EXCERPTED TEXT:
## Begin
Moreover, in accordance with an embodiment of the present
disclosure, the method includes preventing some of the
event-reporting data-items from being input to the aggregating
step.
There is also provided in accordance with still another embodiment
of the present disclosure a software product, including a
non-transient computer-readable medium in which program
instructions are stored, which instructions, when read by a central
processing unit (CPU), cause the CPU to transmit packets belonging
to multiple flows to a packet data network, generate
event-reporting data-items, each including flow and event-type
information about a packet-related event occurring in a network
device, aggregate, in the network device, data of at least some of
the event-reporting data-items into aggregated-event-reporting
data-items aggregated the flow and event-type information of the at
least some event-reporting data-items, store the
aggregated-event-reporting data-items in a memory, and forward one
aggregated-event-reporting data-item of the
aggregated-event-reporting data-items to a collector node, and
purging the one aggregated-event-reporting data-item from the
memory.
BRIEF DESCRIPTION OF THE DRAWINGS
The present invention will be understood from the following
detailed description, taken in conjunction with the drawings in
which:
FIG. 1A is a block diagram view of a communication system
constructed and operative in accordance with an embodiment of the
present invention;
FIG. 1B is a block diagram view of an alternative communication
system constructed and operative in accordance with an embodiment
of the present invention;
FIG. 2 is a block diagram view of event aggregation is according
with a first method of operation of the systems of FIGS. 1A and
1B;
FIGS. 3A-C are block diagram views of event aggregation according
to other methods of operation of the systems of FIGS. 1A and
1B;
FIGS. 4A-C are schematic views illustrating event burstiness of
events in the system of FIGS. 1A and 1B;
FIG. 5 is a view of a histogram representing event burstiness in
the system of FIGS. 1A and 1B;
FIG. 6 is a flowchart including steps in a method of generating
event-reporting and filtering for use in the systems of FIGS. 1A
and 1B;
FIG. 7 is a flowchart including steps in an aggregation method for
use in the systems of FIGS. 1A and 1B; and
FIG. 8 is a flowchart including steps in an alternative aggregation
method for use in the systems of FIGS. 1A and 1B.
## End
GIVEN REQUEST:
Carry on the patent excerpt on aggregating network event reports from the point where it stops. The listing has no connection to the patent excerpt on aggregating network event reports.

INFORMATION SUPPLIED:
## Begin
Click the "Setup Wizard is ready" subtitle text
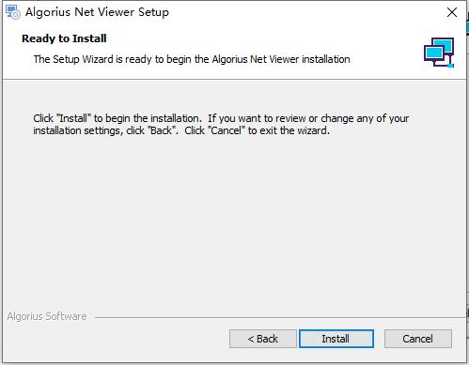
## End
WRITTEN RESPONSE:
DESCRIPTION OF EXAMPLE EMBODIMENTS
Overview
One type of telemetry information is based on counters that count a
variety of events, such as the number of packets received on a
port, or the number of routing accesses performed. Another type of
telemetry information is based on a simple gauge that presents the
instantaneous status of various resources in the network device,
such as a current buffer fill level or a current bandwidth (BW)
transmitted on a given port.
Yet another type of telemetry information is event driven where an
indication is sent to a collector upon an event that occurred in
the network device, such as a buffer that crossed a specific
threshold, a packet that was dropped, or a latency exceeded a given
threshold. The collector may be locally connected to the network
device or connected to the network device via a network. The event
may be reported using data that includes at least part of the
packet involved in the event and additional metadata that describes
various aspects of the event, for example, the event type and
timestamp.
When the volume of events to be reported to a collector becomes
larger than the available bandwidth for forwarding the event to the
collector, some of the event data may be discarded in the network
device. For example, some event data items which exceed the
bandwidth of the port over which the event data is being sent to
the collector may be dropped in accordance with a tail-drop
mechanism such that when the queue storing the event data items is
filled to its maximum capacity, the newly arriving event data items
are dropped until the queue has enough room to accept incoming
traffic. Some event data items may be filtered based on using a
sampler and/or a policer. The discarding and filtering of the event
data may lead to low visibility of events occurring on the network
and also lead to poor debuggability of the network.
Embodiments of the present invention address these problems by
aggregating data from multiple event in a network device which
aggregates event data thereby reducing the amount of event data
that needs to be sent to a collector node. The aggregated event
data is forwarded to the collector node intermittently. The
collector node may be locally connected to the network device or
connected to the network device over a data packet network.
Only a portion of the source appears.